Remember your first dose of cinematic geekdom? Whatever your age, it's likely the story of warring galaxies battling an evil Empire with something called "the Force" served as initiation to a lifetime of science fiction fandom.
George Lucas, the master behind the epic saga of good vs. evil in Star Wars recently gave an interview to the New York Times, in which he discussed his feelings towards devout Star Wars fans, and more about the popular films that made him a legend.
- Blockbuster Retirement — After decades of involvement with pricey studio films, George is committing his cinematic focus to the more art-house, experimental filmmaking he worked on in film school and the years before Star Wars changed his life.
- Indiana Jones 5 — Despite putting the star character in a refrigerator during the most recent Indiana Jones film to the audience's horror, Indiana Jones will make one more appearance on the big screen. Before he washes his hands entirely of Hollywood razzle-dazzle, George is contractually obligated to the fifth installation of the Indiana Jones story.

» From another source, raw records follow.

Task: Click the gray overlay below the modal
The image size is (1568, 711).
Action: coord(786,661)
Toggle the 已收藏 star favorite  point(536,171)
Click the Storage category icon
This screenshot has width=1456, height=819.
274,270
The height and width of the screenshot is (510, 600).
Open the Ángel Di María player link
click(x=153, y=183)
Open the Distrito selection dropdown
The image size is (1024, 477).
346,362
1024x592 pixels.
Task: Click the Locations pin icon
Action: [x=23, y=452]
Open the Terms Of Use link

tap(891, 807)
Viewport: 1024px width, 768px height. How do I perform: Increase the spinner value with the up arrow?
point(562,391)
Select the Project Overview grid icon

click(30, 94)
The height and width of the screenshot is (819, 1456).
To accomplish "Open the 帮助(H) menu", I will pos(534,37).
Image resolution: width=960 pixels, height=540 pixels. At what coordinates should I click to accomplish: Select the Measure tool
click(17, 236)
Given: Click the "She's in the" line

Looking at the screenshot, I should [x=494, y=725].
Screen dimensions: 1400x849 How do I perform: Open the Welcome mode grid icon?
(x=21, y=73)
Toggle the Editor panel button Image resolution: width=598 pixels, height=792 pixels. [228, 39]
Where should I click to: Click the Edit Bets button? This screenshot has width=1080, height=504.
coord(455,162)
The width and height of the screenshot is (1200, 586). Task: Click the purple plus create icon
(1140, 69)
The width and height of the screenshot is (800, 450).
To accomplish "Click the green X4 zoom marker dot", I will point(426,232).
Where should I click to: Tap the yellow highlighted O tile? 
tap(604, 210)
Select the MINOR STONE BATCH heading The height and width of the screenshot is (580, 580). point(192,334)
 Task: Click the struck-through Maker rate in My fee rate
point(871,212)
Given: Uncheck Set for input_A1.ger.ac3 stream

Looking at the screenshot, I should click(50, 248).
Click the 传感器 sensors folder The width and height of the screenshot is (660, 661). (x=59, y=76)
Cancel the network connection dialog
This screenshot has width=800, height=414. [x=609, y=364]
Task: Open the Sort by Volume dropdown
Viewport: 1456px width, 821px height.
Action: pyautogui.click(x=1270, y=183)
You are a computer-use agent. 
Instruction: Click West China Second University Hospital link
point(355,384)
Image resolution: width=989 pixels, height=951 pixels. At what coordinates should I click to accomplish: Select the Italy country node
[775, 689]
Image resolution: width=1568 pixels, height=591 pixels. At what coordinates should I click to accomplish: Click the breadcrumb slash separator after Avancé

- Star Wars Revisited — Considered by many fans an affront on their beloved films, the director's revision of an early Star Wars: A New Hope scene where Han Solo shoots bounty hunter Greedo in self defense was a necessary change, because it didn't blend with his view of Han as the saga's lasting hero.
- On Fanboy Outrage — Further edits to the original Star Wars trilogy during the 1997 special edition release of the films left fans casting George to be just as much of a villain as a science fiction character. He now counters their criticism: ". . . My movie, with my name on it, that says I did it, needs to be the way I want it."
As George himself admits he's drawn to stories with "corn" and heroes at the forefront, it will be interesting to see how his future films follow the same themes of his big-budget work. Will you miss his blockbuster films?